* _TASK OBJECTIVE_: What you give back should match the records word for word.

* _ENTRIES SUPPLIED_:

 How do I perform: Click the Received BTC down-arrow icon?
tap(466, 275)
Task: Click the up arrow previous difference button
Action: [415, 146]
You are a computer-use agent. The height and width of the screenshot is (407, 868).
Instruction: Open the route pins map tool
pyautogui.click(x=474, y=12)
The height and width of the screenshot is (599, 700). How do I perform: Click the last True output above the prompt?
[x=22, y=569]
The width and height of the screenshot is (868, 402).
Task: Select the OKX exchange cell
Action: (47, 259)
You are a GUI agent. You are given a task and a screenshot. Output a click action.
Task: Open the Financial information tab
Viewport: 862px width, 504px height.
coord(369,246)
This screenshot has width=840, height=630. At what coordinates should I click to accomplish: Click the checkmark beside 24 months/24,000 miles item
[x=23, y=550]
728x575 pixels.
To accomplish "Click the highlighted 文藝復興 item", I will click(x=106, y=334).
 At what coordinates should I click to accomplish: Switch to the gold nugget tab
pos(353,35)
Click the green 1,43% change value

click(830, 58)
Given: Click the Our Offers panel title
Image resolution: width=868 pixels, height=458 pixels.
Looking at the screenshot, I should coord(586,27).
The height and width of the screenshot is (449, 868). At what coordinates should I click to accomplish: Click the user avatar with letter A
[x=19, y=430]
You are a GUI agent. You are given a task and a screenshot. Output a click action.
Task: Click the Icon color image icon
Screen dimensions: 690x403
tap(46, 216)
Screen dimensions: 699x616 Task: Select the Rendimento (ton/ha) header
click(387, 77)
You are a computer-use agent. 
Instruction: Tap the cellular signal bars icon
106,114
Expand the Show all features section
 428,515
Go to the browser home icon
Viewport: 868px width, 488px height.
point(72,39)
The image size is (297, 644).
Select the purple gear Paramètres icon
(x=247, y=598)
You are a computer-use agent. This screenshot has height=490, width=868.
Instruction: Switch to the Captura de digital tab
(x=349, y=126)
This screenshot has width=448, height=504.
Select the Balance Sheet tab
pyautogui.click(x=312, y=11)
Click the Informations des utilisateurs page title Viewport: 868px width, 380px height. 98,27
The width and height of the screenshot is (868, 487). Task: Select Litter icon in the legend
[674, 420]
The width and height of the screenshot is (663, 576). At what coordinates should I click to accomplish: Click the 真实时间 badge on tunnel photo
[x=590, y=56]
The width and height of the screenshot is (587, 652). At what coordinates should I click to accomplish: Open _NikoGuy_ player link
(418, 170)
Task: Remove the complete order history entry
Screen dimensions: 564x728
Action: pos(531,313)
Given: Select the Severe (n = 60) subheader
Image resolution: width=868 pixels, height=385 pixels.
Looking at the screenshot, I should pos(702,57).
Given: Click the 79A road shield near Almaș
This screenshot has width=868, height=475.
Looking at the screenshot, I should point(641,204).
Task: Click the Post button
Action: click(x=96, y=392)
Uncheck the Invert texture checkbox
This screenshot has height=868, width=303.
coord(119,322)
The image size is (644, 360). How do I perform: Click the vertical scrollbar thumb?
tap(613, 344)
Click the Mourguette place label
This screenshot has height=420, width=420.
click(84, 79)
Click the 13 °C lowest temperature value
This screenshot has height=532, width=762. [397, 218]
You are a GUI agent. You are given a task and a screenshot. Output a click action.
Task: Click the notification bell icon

* _ANSWER TO THE EXERCISE_:
 How do I perform: Click the Received BTC down-arrow icon?
tap(466, 275)
Task: Click the up arrow previous difference button
Action: [415, 146]
You are a computer-use agent. The height and width of the screenshot is (407, 868).
Instruction: Open the route pins map tool
pyautogui.click(x=474, y=12)
The height and width of the screenshot is (599, 700). How do I perform: Click the last True output above the prompt?
[x=22, y=569]
The width and height of the screenshot is (868, 402).
Task: Select the OKX exchange cell
Action: (47, 259)
You are a GUI agent. You are given a task and a screenshot. Output a click action.
Task: Open the Financial information tab
Viewport: 862px width, 504px height.
coord(369,246)
This screenshot has width=840, height=630. At what coordinates should I click to accomplish: Click the checkmark beside 24 months/24,000 miles item
[x=23, y=550]
728x575 pixels.
To accomplish "Click the highlighted 文藝復興 item", I will click(x=106, y=334).
 At what coordinates should I click to accomplish: Switch to the gold nugget tab
pos(353,35)
Click the green 1,43% change value

click(830, 58)
Given: Click the Our Offers panel title
Image resolution: width=868 pixels, height=458 pixels.
Looking at the screenshot, I should coord(586,27).
The height and width of the screenshot is (449, 868). At what coordinates should I click to accomplish: Click the user avatar with letter A
[x=19, y=430]
You are a GUI agent. You are given a task and a screenshot. Output a click action.
Task: Click the Icon color image icon
Screen dimensions: 690x403
tap(46, 216)
Screen dimensions: 699x616 Task: Select the Rendimento (ton/ha) header
click(387, 77)
You are a computer-use agent. 
Instruction: Tap the cellular signal bars icon
106,114
Expand the Show all features section
 428,515
Go to the browser home icon
Viewport: 868px width, 488px height.
point(72,39)
The image size is (297, 644).
Select the purple gear Paramètres icon
(x=247, y=598)
You are a computer-use agent. This screenshot has height=490, width=868.
Instruction: Switch to the Captura de digital tab
(x=349, y=126)
This screenshot has width=448, height=504.
Select the Balance Sheet tab
pyautogui.click(x=312, y=11)
Click the Informations des utilisateurs page title Viewport: 868px width, 380px height. 98,27
The width and height of the screenshot is (868, 487). Task: Select Litter icon in the legend
[674, 420]
The width and height of the screenshot is (663, 576). At what coordinates should I click to accomplish: Click the 真实时间 badge on tunnel photo
[x=590, y=56]
The width and height of the screenshot is (587, 652). At what coordinates should I click to accomplish: Open _NikoGuy_ player link
(418, 170)
Task: Remove the complete order history entry
Screen dimensions: 564x728
Action: pos(531,313)
Given: Select the Severe (n = 60) subheader
Image resolution: width=868 pixels, height=385 pixels.
Looking at the screenshot, I should pos(702,57).
Given: Click the 79A road shield near Almaș
This screenshot has width=868, height=475.
Looking at the screenshot, I should point(641,204).
Task: Click the Post button
Action: click(x=96, y=392)
Uncheck the Invert texture checkbox
This screenshot has height=868, width=303.
coord(119,322)
The image size is (644, 360). How do I perform: Click the vertical scrollbar thumb?
tap(613, 344)
Click the Mourguette place label
This screenshot has height=420, width=420.
click(84, 79)
Click the 13 °C lowest temperature value
This screenshot has height=532, width=762. [397, 218]
You are a GUI agent. You are given a task and a screenshot. Output a click action.
Task: Click the notification bell icon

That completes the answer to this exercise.